_Provided passage_
UNITED STATES

SECURITIES AND EXCHANGE COMMISSION

Washington, D.C. 20549

 

FORM 6-K

 

REPORT OF FOREIGN PRIVATE ISSUER
PURSUANT TO RULE 13a-16 OR 15d-16
UNDER THE SECURITIES EXCHANGE ACT OF 1934

 

For the month of March 2025

 

Commission File Number: 001-41663

 

Chanson International Holding

 

B9 Xinjiang Chuangbo Zhigu Industrial Park

No. 100 Guangyuan Road, Shuimogou District

Urumqi, Xinjiang, China 830017

(Address of principal executive office)

 

Indicate by check mark whether the registrant files or will file annual reports under cover of Form 20-F or Form 40-F:

 

Form 20-F      Form 40-F

 

 

 

 

 

 

Chanson International Holding (the “Company”) received a notice dated March 10, 2025, from the Listing Qualifications Department of The Nasdaq Stock Market LLC (“Nasdaq”) notifying the Company that based on the closing bid price of its Class A ordinary shares over the past 30 consecutive business days, the Company no longer meets the continued listing requirement of Nasdaq under Nasdaq Listing Rules 5550(a)(2) to maintain a minimum bid price of $1 per share.

_Tasks to perform_
(1) In the Form 6-K, what minimum bid price per share does Nasdaq Listing Rule 5550(a)(2) require?
(2) Continue the Form 6-K on the Nasdaq minimum bid price notice, picking up after its last sentence.
The listing that comes after the Form 6-K has nothing to do with it.

Records from a pointing dataset:
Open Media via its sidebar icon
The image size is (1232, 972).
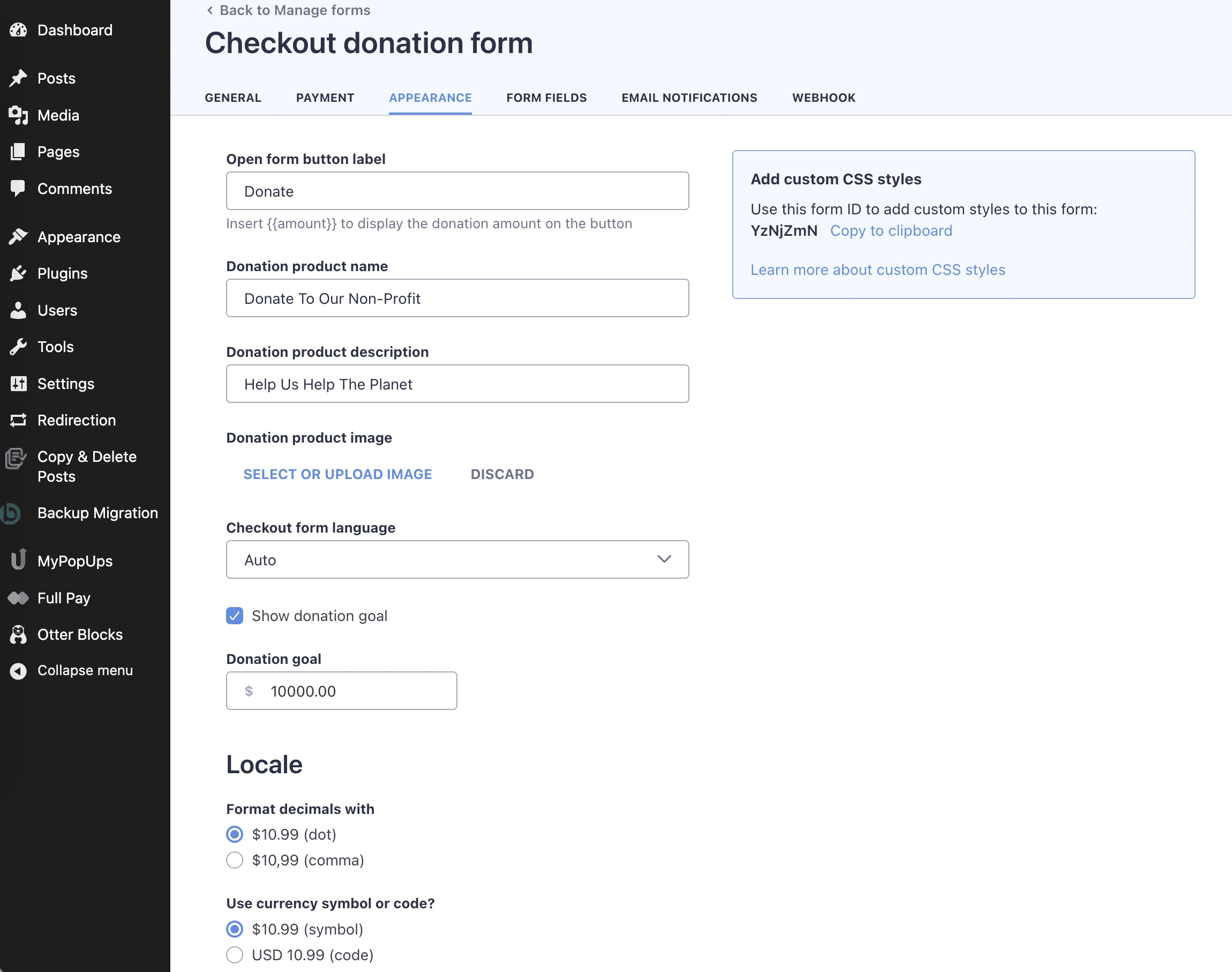(x=18, y=115)
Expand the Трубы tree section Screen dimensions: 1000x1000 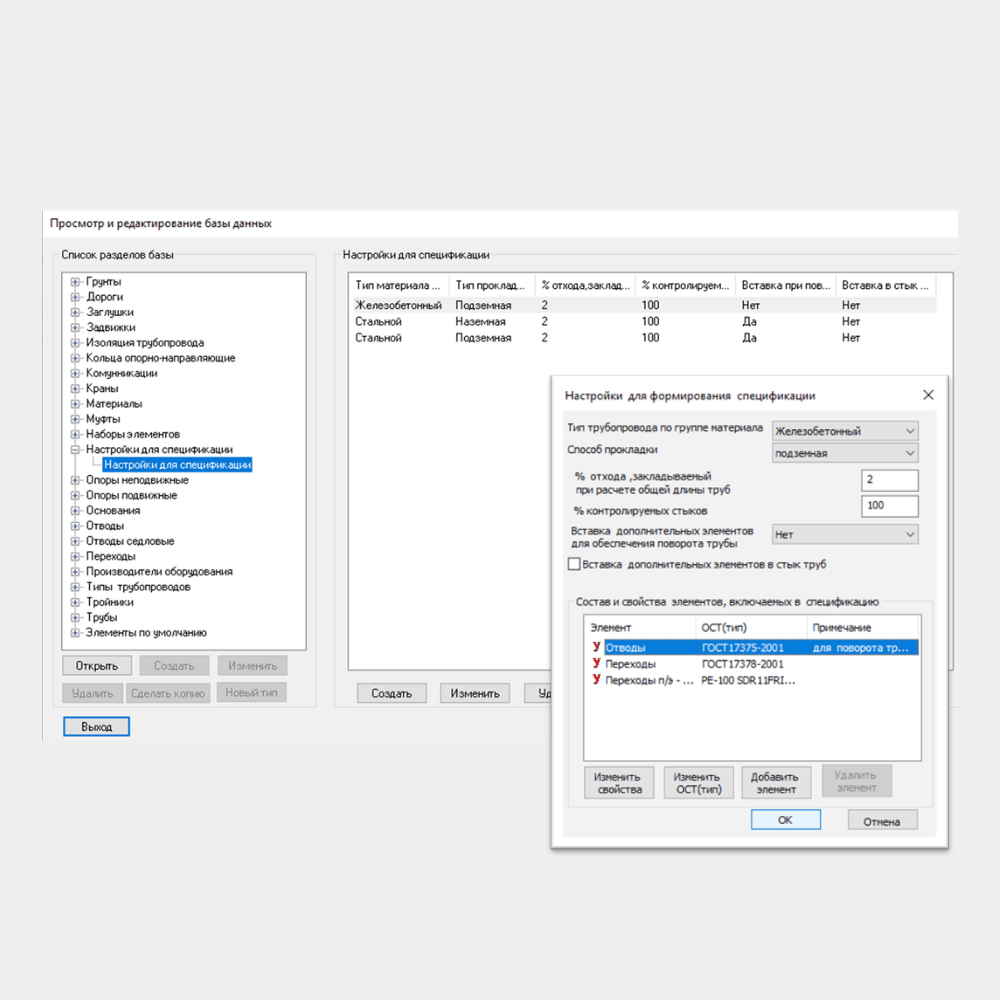(75, 618)
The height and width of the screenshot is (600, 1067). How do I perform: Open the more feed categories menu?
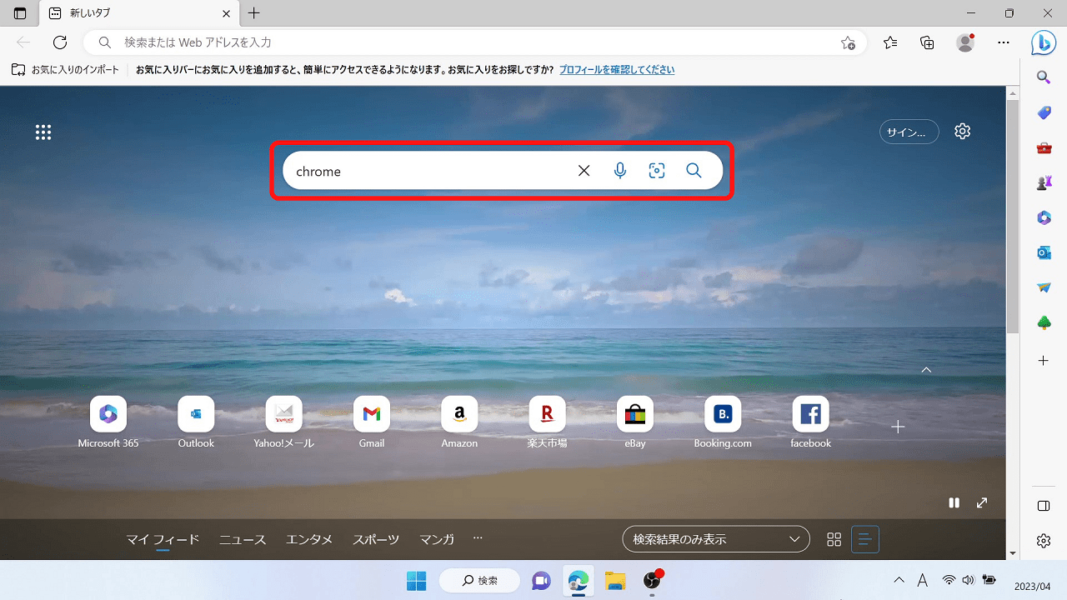point(477,538)
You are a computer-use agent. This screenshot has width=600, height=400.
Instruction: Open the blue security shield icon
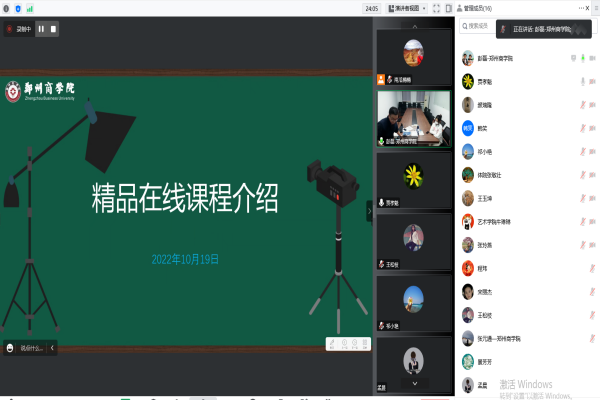(18, 8)
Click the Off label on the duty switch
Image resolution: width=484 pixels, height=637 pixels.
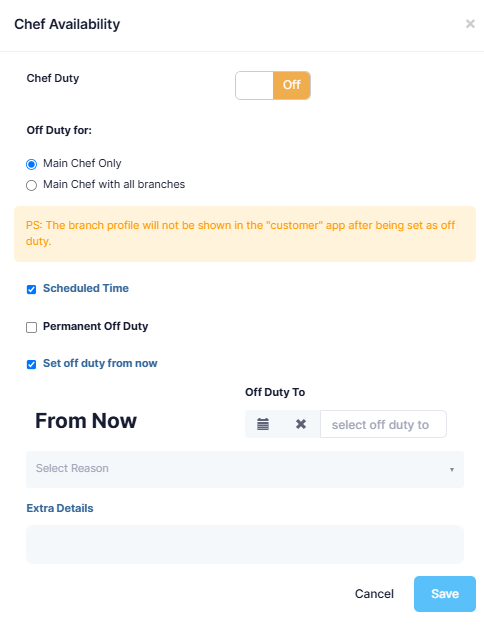pyautogui.click(x=291, y=85)

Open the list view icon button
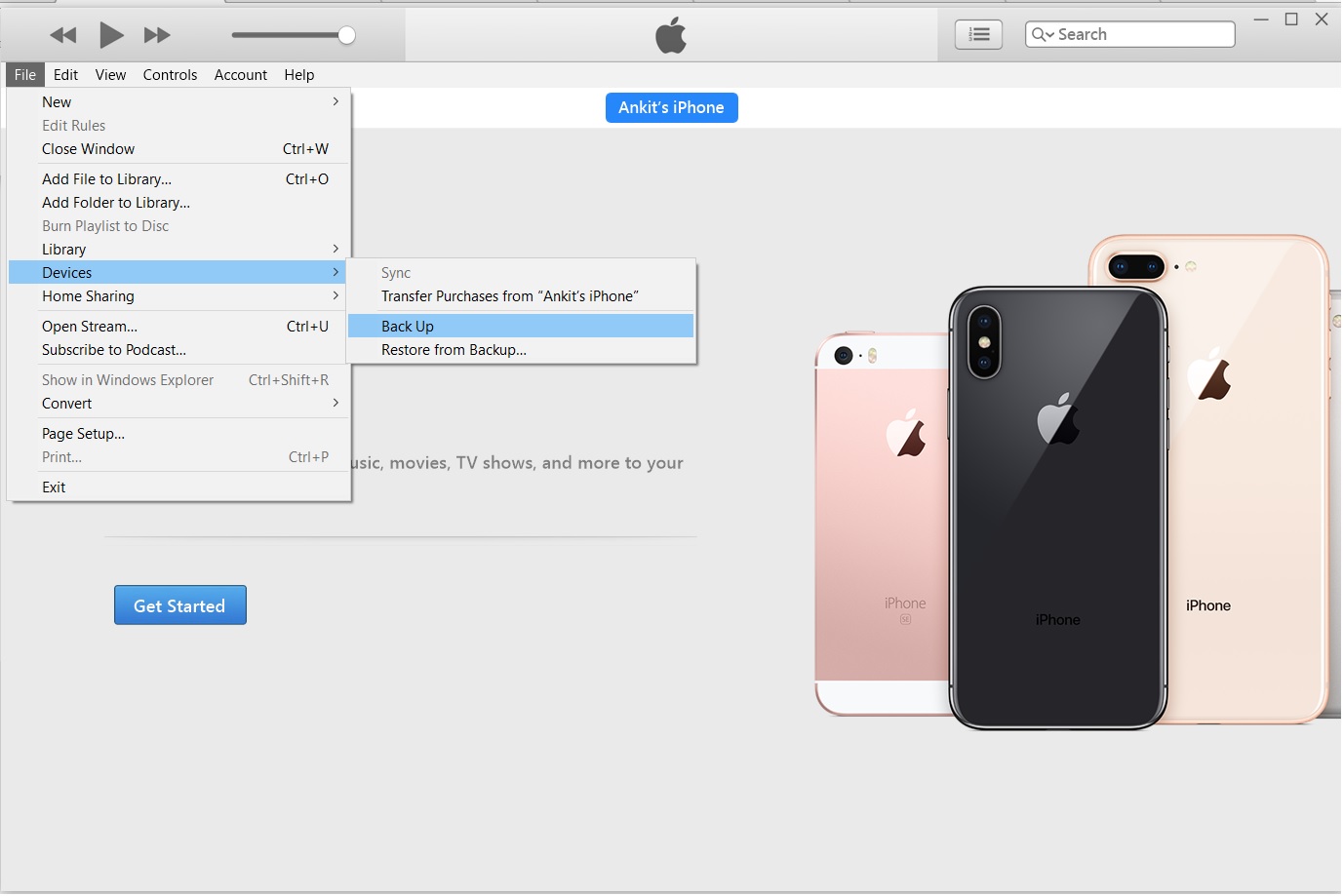(978, 34)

_Exercise answers_
(1) $1 per share.

(2)
 

The notification has no immediate effect on the listing or trading of the Company’s Class A ordinary shares on Nasdaq. Nasdaq has provided the Company with a 180 calendar days compliance period, or until September 8, 2025, in which to regain compliance with Nasdaq continued listing requirement. In the event that the Company does not regain compliance in the compliance period, the Company may be eligible for an additional 180 calendar days, should the Company meet the continued listing requirement for market value of publicly held shares and all other initial listing standards for The Nasdaq Capital Market, with the exception of the bid price requirement, and is able to provide written notice of its intention to cure the deficiency during the second compliance period, by effecting a reverse stock split, if necessary. However, if it appears that the Company will not be able to cure the deficiency, or if the Company is otherwise not eligible, Nasdaq will provide notice that the Company’s securities will be subject to delisting.

 

The Company is currently evaluating options to regain compliance and intends to timely regain compliance with Nasdaq’s continued listing requirement. Although the Company will use all reasonable efforts to achieve compliance with Rule 5550(a)(2), there can be no assurance that the Company will be able to regain compliance with that rule or will otherwise be in compliance with other Nasdaq continued listing requirement.

 

On March 13, 2025, the Company issued a press release announcing the receipt of the Nasdaq notification letter. A copy of the press release dated March 13, 2025 is included as Exhibit 99.1 to this report.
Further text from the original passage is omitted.